Textausschnitt:
◆ ◆ ◆ ◆ ◆ ◆ ◆

Am freien Tag konnte ich doch noch ein wenig die überfüllte Mega-Großstadt erleben. Mumbai hat ca. 25 Millionen(!) Einwohner, welches sich auch im Stadtbild wiederspiegelt. Die Busse und Züge sind so voll, dass unzählige Leute sich von außen an das Gefährt klammern oder auf dem Dach mitfahren. Das ist natürlich sehr gefährlich. Auch der Verkehr ist so chaotisch wie man sich nur vorstellen kann. Auf einer dreispurigen Straße tummeln sich teilweise fünf Autos nebeneinander und zusätzlich noch einige weitere Motorräder. Verkehrsregeln scheint es dort absolut keine zu geben: Wer am lautesten hupt, hat Vorfahrt! In den Taxis und Bussen werden die Koffer der Reisenden einfach oben auf dem Dach ohne weitere Befestigung transportiert. Das alles ist in Deutschland unvorstellbar.

Ein sehr verbreitetes Verkehrsmittel ist dort das Tuk-Tuk, auch Autorikscha genannt, welches eine Art Taxi darstellt. Ich fuhr oft vormittags eine Runde mit einem Tuk-Tuk, um eine kleine Pause zwischen meiner Vorbereitung zu haben. Da Tuk-Tuks keine Türen besitzen, hat man das Chaos hautnah mitbekommen, inklusive Staub und Abgase…

Eine Überraschung erlebte ich auch am „Gateway of India“. Auf dem großen Platz vor diesem Tor sprachen mich auf einmal mehrere Inder an, ob sie ein Foto/Selfie mit mir machen dürfen. Und das nur aufgrund meiner weißen Hautfarbe und blonden langen Haare. Als ich einwilligte, bildete sich eine große Gruppe, die ebenfalls alle ein Foto mit mir machen wollten. Ich wurde behandelt wie ein Star!

◆ ◆ ◆ ◆ ◆ ◆ ◆

Bereitgestelltes Material:
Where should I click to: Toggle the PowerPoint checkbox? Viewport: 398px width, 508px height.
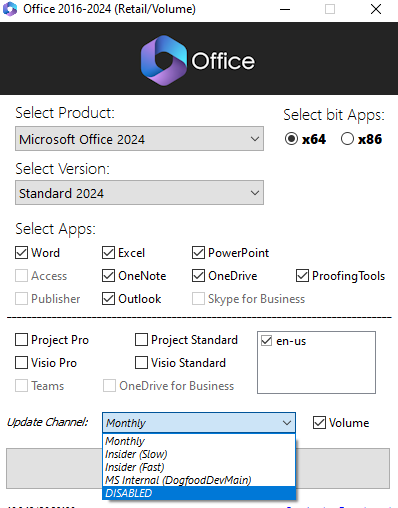pos(198,253)
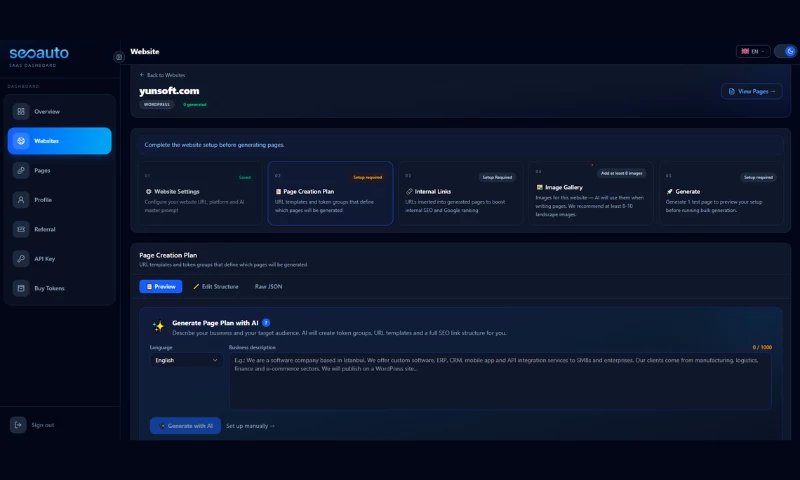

◆ ◆ ◆ ◆ ◆ ◆ ◆

Arbeitsaufträge:
a. Prüfen Sie, ob die folgenden Aussagen mit dem Mumbai-Bericht übereinstimmen: (i) Mumbai hat etwa 25 Millionen Einwohner. (ii) Tuk-Tuks verfügen über Türen. (iii) Koffer werden auf den Dächern von Taxis und Bussen festgeschnallt. Beantworten Sie jede Aussage mit Ja oder Nein und zitieren Sie die maßgebliche Textstelle wörtlich.
b. Nehmen Sie den Mumbai-Bericht nach seinem letzten Satz wieder auf und führen Sie ihn weiter.

Lösungen:
a.
(i) Ja: „Mumbai hat ca. 25 Millionen(!) Einwohner“
(ii) Nein: „Da Tuk-Tuks keine Türen besitzen“
(iii) Nein: „einfach oben auf dem Dach ohne weitere Befestigung transportiert“

b.
An dem freien Tag war außerdem in Indien ein Feiertag, an dem im Hinduismus gefeiert wird, dass der Gott Rama gegen den Dämon Ravan gewonnen hat. Daher konnten wir am Strand von Mumbai bei verschiedenen Zeremonien zuschauen. Dabei wurden riesige Stauen verehrt, dazu getanzt, geklatscht, gesungen. Sehr interessant!

Mumbai liegt übrigens in den Tropen: Es waren durchgängig über 35°C mit einer sehr hohen Luftfeuchtigkeit, eben ein tropisches Klima.

Das Essen war recht gewöhnungsbedürftig. Es gab jeden Tag ein indisches Buffet, welches zum Glück nicht so scharf gestaltet war wie sonst in Indien üblich. Trotzdem bin ich grundsätzlich kein Fan des indischen Essens; einzige Ausnahme bildet das indische Brot namens „Bhakri“.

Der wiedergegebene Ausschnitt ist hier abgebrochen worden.